FRUIT FLY DESCRIPTION
Tephritids are small to medium sized (2.5–10 mm) flies that are often colourful, and usually with pictured wings, the subcostal vein curving forward at a right angle.The head is hemispherical and usually short.The face is vertical or retreating and the frons is broad, Ocelli and cellar bristles are present. The postvertical bristles are parallel to divergent. There are two to eight pairs of frontal bristles (at least one but usually several lower pairs curving inwards and at least one of the upper pairs curving backwards). In some species the frontal bristles are inserted on a raised tubercle. Interfrontal setulae are usually absent or represented by one or two tiny setulae near the lunula. True vibrissae are absent but several genera have strong bristles near the vibrissal angle.The wings usually have yellow, brown or black markings or are dark coloured with lighter markings. In a few species the wings are clear. The costa has both a humeral and a subcostal break. The apical part of the subcostal is usually indistinct or even transparent and at about a right angle with respect to the basal part.crossvein BM-Cu is present the cell cup (posterior cubital cell or anal cell) is closed and nearly always narrowing to an acute angle. It is closed by a geniculate vein (CuA2). The CuA2 vein is rarely straight or convex. The tibiae lack a dorsal preapical bristle. The female has an oviscape.

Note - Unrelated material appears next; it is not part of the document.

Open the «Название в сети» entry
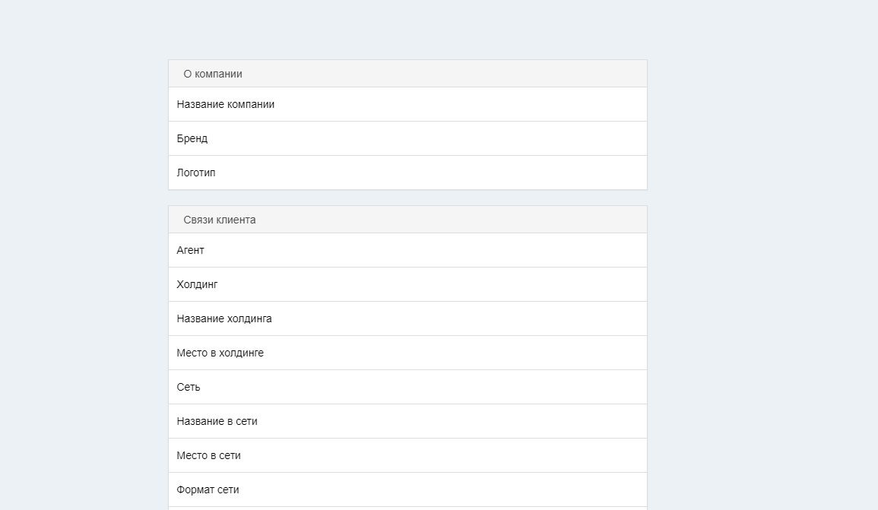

The larva is amphipneustic (having only the anterior and posterior pairs of spiracle). The body varies from white, to yellowish, or brown. The posterior end of pale coloured species is sometimes black.The body tapers at the anterior. There are two mandibles sometimes with teeth along the ventral margin.The antennomaxillary lobes at each side of the mandibles have several transverse oral ridges or short laminae directed posteriorly. The anterior spiracles (prothoracic spiracles) end bluntly and are not elongated. Each has at least three openings or up to more than 50 arranged transversely in one to three groups or irregularly. Each posterior spiracle (anal spiracle) lacks a clearly defined peritreme and each has three spiracular openings (in mature larvae). These are usually more or less horizontal, parallel and usually bear branched spiracular hairs in four tufts.